Child Safety Booklet (produced by Staffordshire and Stoke-on-Trent Child Death Overview Panel) (Click on the link)
The NSPCC have produced guidance on keeping your child safe within the home. Click here to view the document. Home alone: your guide to keeping your child safe
Getting the balance right between allowing children their independence and ensuring their safety when away from home can be difficult. The NSPCC have produced guidance on being "out alone". Click here to view the document Out alone: your guide to keeping your child safe
Most accidents are preventable - think safety at all times.
- Remember other people’s homes are not always child-friendly.
- The outside environment also contains many hazards - on the roads, in gardens, in the countryside and near water.
- Keep your child close when shopping.
- Children under eight should not be allowed out alone.
- If you have a pond in the garden, make sure it is covered to prevent a young child falling in.
- If you and your child are walking in an unlit/dark road, ensure florescent safety clothes are worn.

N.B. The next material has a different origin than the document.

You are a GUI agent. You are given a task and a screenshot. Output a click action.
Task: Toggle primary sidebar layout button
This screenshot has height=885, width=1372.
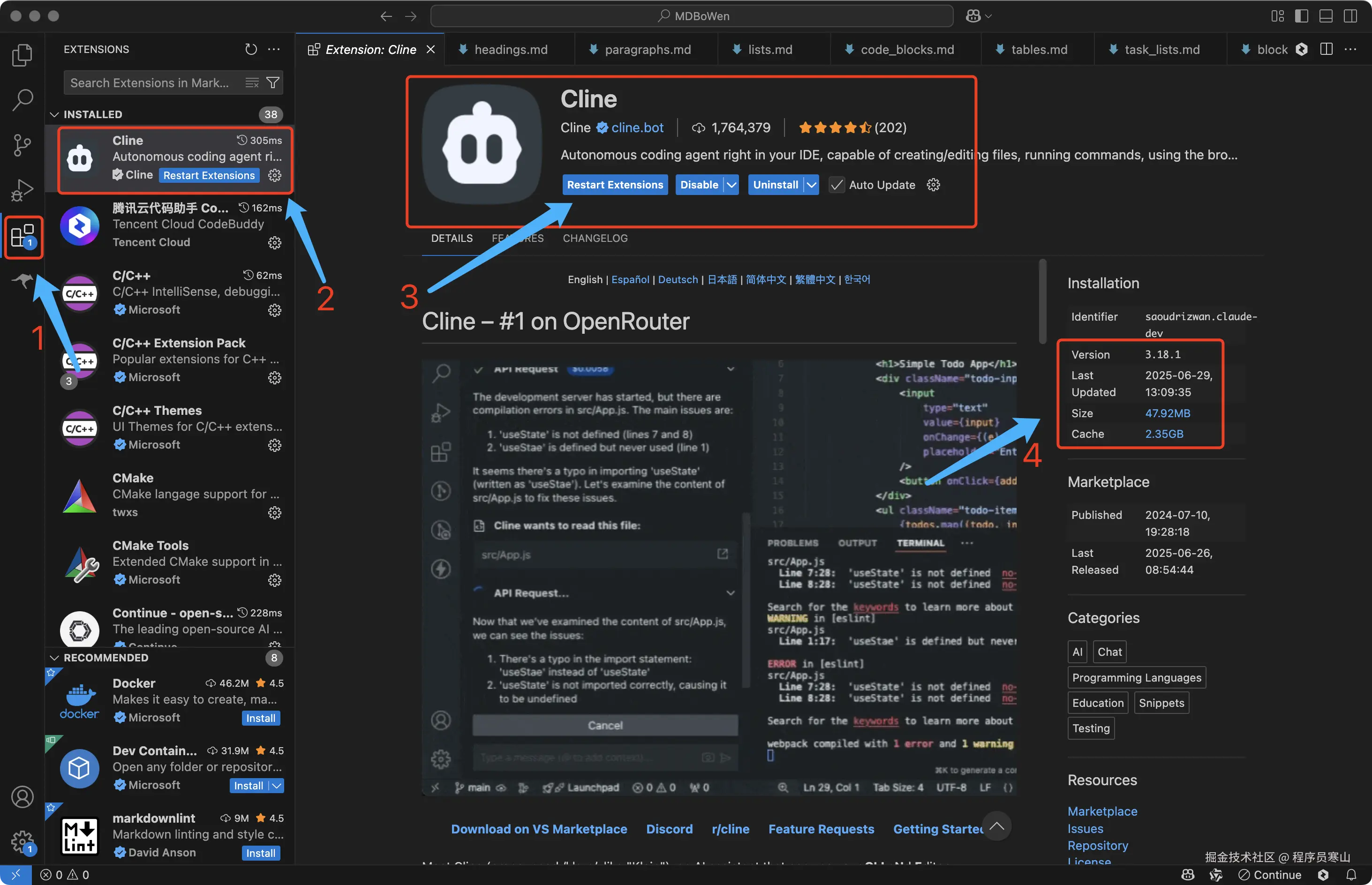pyautogui.click(x=1301, y=16)
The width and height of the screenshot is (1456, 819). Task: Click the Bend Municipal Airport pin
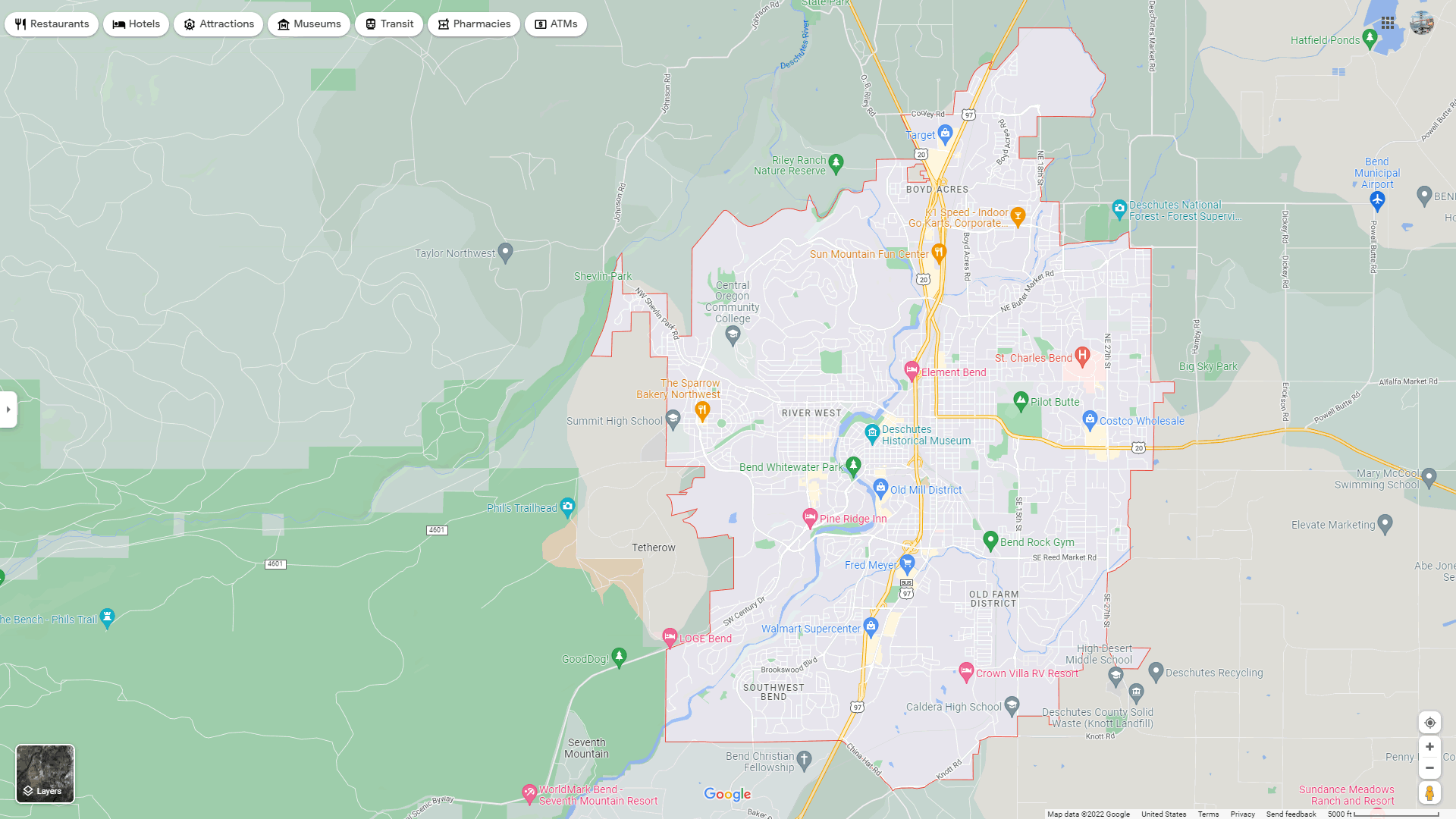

- Mobile phones are a good link to young children.
Further safety information is available on the Resources page of this website (Click on the link to view)
Accidents don’t always happen
Some experts say that there is no such thing as an accident - and, according to The Royal Society for the Prevention of Accidents (RoSPA), most accidents that happen to young children, such as injuries from falls or drowning, could be avoided with the right supervision.
If you are visiting friends or relatives, keep a closer eye than usual on your child as their house may not be as child-friendly as yours. Look out for dangerous areas, such as knives sitting on counter tops, drugs such as painkillers left within reach, or open windows. Check that the garden is secure and there is no access to ponds or pools.
It’s important to always be aware of where your child is when you are out. When shopping, always make sure your child stays close to you - it is easy for them to get lost in a shopping centre or large supermarket. Supervise playground activities - make sure the playground equipment is suitable for your child’s age group, to prevent injury.
In the car, make sure your child is in an age appropriate car seat and is securely belted in. You should also check that the car seat is strapped in properly - many road accident injuries occur due to wrongly strapped seats, which do not restrain the child adequately on impact.
Click here to view a document for advice on using car seats
Further information on car seats is available on the Resources
page of this website (Click on the link to view)
It can be difficult finding the balance between giving your child enough freedom to gain confidence and making sure they are safe. Children under eight should not be allowed out alone. Teach your child road safety from a young age, so it is habit for them to check for cars before crossing a road. As they get older they can be trusted to go out for short periods by themselves, but always agree a time for them to return or to phone you if they are going to be late or the arrangements change. Remind them never to go off with someone they don’t know, whatever convincing story they may have.
As they get older
It can be hard to keep track of your youngster but here are some useful tips.
- A mobile phone means they can call you if they are in trouble, and you can at least check that they are alright.
- Keep emphasising personal safety.
- If they cycle, insist they wear a helmet.
- Constantly remind them of the dangers associated with playing on or near cliffs, railway lines, construction sites and old buildings.
Click here to view a document for advice on Road safety
Child safety update - child drowning and use of bath seats - To view the document click on the related link shown below.
Child safety advice - Button Batteries -To view the document click on the related link shown below.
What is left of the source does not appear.